(Task instructions) Output each entry exactly as written.
(Supplied records)
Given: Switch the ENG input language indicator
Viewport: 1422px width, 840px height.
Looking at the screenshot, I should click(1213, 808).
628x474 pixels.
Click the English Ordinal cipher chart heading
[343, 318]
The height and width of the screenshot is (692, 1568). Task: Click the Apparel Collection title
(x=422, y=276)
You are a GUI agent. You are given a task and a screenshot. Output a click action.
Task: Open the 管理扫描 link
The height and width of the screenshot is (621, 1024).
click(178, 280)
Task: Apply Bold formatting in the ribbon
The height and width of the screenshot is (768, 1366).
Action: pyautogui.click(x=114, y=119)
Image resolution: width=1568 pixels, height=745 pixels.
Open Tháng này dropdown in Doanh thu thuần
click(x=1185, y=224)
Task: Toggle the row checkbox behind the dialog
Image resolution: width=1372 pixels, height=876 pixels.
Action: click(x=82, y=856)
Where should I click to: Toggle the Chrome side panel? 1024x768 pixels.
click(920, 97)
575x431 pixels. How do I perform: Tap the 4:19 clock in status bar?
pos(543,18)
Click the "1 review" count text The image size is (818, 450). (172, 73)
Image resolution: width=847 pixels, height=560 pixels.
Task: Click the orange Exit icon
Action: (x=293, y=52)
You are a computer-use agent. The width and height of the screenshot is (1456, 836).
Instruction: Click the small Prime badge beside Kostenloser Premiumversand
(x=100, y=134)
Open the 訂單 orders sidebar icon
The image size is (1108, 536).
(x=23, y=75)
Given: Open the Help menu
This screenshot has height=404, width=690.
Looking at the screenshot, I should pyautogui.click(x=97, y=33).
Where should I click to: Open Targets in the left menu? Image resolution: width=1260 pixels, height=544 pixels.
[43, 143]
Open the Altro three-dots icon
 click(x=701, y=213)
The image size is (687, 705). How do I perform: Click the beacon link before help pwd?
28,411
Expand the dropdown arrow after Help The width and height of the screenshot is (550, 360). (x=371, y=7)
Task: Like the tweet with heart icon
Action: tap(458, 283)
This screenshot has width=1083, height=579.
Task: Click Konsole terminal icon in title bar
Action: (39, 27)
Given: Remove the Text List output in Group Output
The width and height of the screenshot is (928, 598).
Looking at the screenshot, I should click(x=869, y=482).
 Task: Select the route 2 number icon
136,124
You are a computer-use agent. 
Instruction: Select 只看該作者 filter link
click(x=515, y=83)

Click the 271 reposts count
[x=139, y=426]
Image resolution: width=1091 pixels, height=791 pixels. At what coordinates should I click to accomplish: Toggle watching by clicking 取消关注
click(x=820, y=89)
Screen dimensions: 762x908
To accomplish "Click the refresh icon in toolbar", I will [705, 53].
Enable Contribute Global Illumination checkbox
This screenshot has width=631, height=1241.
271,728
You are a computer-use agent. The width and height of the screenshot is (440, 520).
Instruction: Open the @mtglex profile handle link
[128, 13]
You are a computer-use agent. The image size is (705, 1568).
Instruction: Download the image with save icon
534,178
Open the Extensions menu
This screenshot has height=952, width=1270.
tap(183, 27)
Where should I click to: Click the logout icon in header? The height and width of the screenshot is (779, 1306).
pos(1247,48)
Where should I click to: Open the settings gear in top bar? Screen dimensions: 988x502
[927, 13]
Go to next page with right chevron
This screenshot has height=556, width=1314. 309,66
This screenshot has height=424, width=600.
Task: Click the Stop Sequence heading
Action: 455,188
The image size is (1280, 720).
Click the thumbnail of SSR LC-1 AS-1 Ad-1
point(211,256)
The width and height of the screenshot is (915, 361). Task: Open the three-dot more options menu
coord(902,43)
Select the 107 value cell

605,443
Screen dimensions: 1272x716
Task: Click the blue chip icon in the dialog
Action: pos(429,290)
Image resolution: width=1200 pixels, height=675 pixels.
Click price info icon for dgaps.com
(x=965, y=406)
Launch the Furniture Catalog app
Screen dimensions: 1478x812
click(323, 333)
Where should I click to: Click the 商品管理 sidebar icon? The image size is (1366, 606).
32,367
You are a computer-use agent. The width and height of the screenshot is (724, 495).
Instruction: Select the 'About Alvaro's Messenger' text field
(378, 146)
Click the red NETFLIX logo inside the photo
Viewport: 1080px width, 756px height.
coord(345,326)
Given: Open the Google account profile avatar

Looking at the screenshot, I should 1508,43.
(End Supplied records)
(Solved problem)
Given: Switch the ENG input language indicator
Viewport: 1422px width, 840px height.
Looking at the screenshot, I should click(1213, 808).
628x474 pixels.
Click the English Ordinal cipher chart heading
[343, 318]
The height and width of the screenshot is (692, 1568). Task: Click the Apparel Collection title
(x=422, y=276)
You are a GUI agent. You are given a task and a screenshot. Output a click action.
Task: Open the 管理扫描 link
The height and width of the screenshot is (621, 1024).
click(178, 280)
Task: Apply Bold formatting in the ribbon
The height and width of the screenshot is (768, 1366).
Action: pyautogui.click(x=114, y=119)
Image resolution: width=1568 pixels, height=745 pixels.
Open Tháng này dropdown in Doanh thu thuần
click(x=1185, y=224)
Task: Toggle the row checkbox behind the dialog
Image resolution: width=1372 pixels, height=876 pixels.
Action: click(x=82, y=856)
Where should I click to: Toggle the Chrome side panel? 1024x768 pixels.
click(920, 97)
575x431 pixels. How do I perform: Tap the 4:19 clock in status bar?
pos(543,18)
Click the "1 review" count text The image size is (818, 450). (172, 73)
Image resolution: width=847 pixels, height=560 pixels.
Task: Click the orange Exit icon
Action: (x=293, y=52)
You are a computer-use agent. The width and height of the screenshot is (1456, 836).
Instruction: Click the small Prime badge beside Kostenloser Premiumversand
(x=100, y=134)
Open the 訂單 orders sidebar icon
The image size is (1108, 536).
(x=23, y=75)
Given: Open the Help menu
This screenshot has height=404, width=690.
Looking at the screenshot, I should pyautogui.click(x=97, y=33).
Where should I click to: Open Targets in the left menu? Image resolution: width=1260 pixels, height=544 pixels.
[43, 143]
Open the Altro three-dots icon
 click(x=701, y=213)
The image size is (687, 705). How do I perform: Click the beacon link before help pwd?
28,411
Expand the dropdown arrow after Help The width and height of the screenshot is (550, 360). (x=371, y=7)
Task: Like the tweet with heart icon
Action: tap(458, 283)
This screenshot has width=1083, height=579.
Task: Click Konsole terminal icon in title bar
Action: (39, 27)
Given: Remove the Text List output in Group Output
The width and height of the screenshot is (928, 598).
Looking at the screenshot, I should click(x=869, y=482).
 Task: Select the route 2 number icon
136,124
You are a computer-use agent. 
Instruction: Select 只看該作者 filter link
click(x=515, y=83)

Click the 271 reposts count
[x=139, y=426]
Image resolution: width=1091 pixels, height=791 pixels. At what coordinates should I click to accomplish: Toggle watching by clicking 取消关注
click(x=820, y=89)
Screen dimensions: 762x908
To accomplish "Click the refresh icon in toolbar", I will [705, 53].
Enable Contribute Global Illumination checkbox
This screenshot has width=631, height=1241.
271,728
You are a computer-use agent. The width and height of the screenshot is (440, 520).
Instruction: Open the @mtglex profile handle link
[128, 13]
You are a computer-use agent. The image size is (705, 1568).
Instruction: Download the image with save icon
534,178
Open the Extensions menu
This screenshot has height=952, width=1270.
tap(183, 27)
Where should I click to: Click the logout icon in header? The height and width of the screenshot is (779, 1306).
pos(1247,48)
Where should I click to: Open the settings gear in top bar? Screen dimensions: 988x502
[927, 13]
Go to next page with right chevron
This screenshot has height=556, width=1314. 309,66
This screenshot has height=424, width=600.
Task: Click the Stop Sequence heading
Action: 455,188
The image size is (1280, 720).
Click the thumbnail of SSR LC-1 AS-1 Ad-1
point(211,256)
The width and height of the screenshot is (915, 361). Task: Open the three-dot more options menu
coord(902,43)
Select the 107 value cell

605,443
Screen dimensions: 1272x716
Task: Click the blue chip icon in the dialog
Action: pos(429,290)
Image resolution: width=1200 pixels, height=675 pixels.
Click price info icon for dgaps.com
(x=965, y=406)
Launch the Furniture Catalog app
Screen dimensions: 1478x812
click(323, 333)
Where should I click to: Click the 商品管理 sidebar icon? The image size is (1366, 606).
32,367
You are a computer-use agent. The width and height of the screenshot is (724, 495).
Instruction: Select the 'About Alvaro's Messenger' text field
(378, 146)
Click the red NETFLIX logo inside the photo
Viewport: 1080px width, 756px height.
coord(345,326)
Given: Open the Google account profile avatar

Looking at the screenshot, I should 1508,43.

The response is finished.